Most teams struggle here because the hard part is not writing more code, but deciding clear boundaries for llama, model, build so behavior stays predictable as complexity grows.
In practical terms, this chapter helps you avoid three common failures:
- coupling core logic too tightly to one implementation path
- missing the handoff boundaries between setup, execution, and validation
- shipping changes without clear rollback or observability strategy
After working through this chapter, you should be able to reason about Chapter 1: Getting Started with llama.cpp as an operating subsystem inside llama.cpp Tutorial: Local LLM Inference, with explicit contracts for inputs, state transitions, and outputs.
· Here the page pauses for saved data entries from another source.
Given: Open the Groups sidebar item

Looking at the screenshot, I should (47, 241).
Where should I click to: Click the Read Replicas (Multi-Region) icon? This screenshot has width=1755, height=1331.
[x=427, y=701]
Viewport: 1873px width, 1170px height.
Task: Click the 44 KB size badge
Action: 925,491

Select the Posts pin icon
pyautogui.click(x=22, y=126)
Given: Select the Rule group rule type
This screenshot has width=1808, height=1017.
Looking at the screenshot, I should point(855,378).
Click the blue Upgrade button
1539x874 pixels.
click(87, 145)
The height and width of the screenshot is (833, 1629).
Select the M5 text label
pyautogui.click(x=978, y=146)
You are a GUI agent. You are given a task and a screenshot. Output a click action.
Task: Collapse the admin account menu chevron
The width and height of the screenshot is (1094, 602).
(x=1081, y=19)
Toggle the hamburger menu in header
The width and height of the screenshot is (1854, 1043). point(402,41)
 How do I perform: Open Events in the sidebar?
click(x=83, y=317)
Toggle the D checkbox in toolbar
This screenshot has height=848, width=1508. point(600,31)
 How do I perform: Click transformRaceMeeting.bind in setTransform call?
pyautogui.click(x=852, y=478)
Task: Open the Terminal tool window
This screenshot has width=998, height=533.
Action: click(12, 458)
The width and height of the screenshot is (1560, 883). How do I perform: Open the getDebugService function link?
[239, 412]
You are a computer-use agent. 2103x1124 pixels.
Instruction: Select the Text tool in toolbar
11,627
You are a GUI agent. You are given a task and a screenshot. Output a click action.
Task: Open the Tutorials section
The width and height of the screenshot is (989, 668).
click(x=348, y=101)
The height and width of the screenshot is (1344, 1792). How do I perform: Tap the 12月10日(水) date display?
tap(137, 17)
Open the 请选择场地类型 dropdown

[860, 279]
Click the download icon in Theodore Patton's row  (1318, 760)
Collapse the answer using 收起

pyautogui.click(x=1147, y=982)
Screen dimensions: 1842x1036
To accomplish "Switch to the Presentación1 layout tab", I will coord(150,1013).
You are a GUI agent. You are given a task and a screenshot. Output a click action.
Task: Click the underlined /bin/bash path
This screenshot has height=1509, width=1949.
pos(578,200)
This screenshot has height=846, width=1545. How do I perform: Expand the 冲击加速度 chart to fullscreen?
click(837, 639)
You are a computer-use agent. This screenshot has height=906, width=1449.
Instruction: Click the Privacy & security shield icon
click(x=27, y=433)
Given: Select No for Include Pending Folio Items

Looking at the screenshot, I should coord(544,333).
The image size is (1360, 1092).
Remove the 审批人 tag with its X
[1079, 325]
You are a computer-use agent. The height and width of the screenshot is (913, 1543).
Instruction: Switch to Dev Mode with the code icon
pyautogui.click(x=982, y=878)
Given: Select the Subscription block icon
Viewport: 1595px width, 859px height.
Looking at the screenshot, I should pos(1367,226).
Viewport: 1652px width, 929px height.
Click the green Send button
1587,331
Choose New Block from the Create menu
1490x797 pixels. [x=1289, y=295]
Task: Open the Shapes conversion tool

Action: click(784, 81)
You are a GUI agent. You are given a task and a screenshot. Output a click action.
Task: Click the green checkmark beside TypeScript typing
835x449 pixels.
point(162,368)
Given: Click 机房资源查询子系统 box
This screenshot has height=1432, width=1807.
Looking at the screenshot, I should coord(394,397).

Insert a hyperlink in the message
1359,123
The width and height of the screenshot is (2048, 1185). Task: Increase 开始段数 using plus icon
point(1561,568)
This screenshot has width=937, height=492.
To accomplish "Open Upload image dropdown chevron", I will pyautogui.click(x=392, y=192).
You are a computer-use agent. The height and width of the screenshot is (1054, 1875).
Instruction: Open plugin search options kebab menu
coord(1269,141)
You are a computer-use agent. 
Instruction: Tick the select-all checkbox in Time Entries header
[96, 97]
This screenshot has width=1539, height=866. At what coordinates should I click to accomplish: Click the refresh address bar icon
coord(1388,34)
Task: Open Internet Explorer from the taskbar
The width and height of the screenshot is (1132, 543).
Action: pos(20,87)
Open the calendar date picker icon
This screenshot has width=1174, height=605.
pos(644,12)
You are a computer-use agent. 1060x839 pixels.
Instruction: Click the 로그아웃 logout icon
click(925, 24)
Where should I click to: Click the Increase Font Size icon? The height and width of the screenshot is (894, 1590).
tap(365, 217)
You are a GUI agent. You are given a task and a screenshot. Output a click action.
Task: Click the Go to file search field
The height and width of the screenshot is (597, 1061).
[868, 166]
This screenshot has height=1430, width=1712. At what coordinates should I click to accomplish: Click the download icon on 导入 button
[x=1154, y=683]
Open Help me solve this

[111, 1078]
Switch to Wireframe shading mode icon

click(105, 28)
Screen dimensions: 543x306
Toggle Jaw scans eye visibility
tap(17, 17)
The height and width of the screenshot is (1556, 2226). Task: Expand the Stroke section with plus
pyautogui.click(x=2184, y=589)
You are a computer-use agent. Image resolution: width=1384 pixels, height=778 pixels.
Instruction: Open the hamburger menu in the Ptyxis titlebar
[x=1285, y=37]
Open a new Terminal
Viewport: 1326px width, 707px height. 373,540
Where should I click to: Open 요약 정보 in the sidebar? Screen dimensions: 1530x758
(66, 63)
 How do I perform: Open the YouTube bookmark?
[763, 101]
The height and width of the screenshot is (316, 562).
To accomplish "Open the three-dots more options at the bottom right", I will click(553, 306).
Use the implementation notes around gguf, cmake, prompt as your checklist when adapting these patterns to your own repository.
Under the hood, Chapter 1: Getting Started with llama.cpp usually follows a repeatable control path:
- Context bootstrap: initialize runtime config and prerequisites for
llama. - Input normalization: shape incoming data so
modelreceives stable contracts. - Core execution: run the main logic branch and propagate intermediate state through
build. - Policy and safety checks: enforce limits, auth scopes, and failure boundaries.
- Output composition: return canonical result payloads for downstream consumers.
- Operational telemetry: emit logs/metrics needed for debugging and performance tuning.
When debugging, walk this sequence in order and confirm each stage has explicit success/failure conditions.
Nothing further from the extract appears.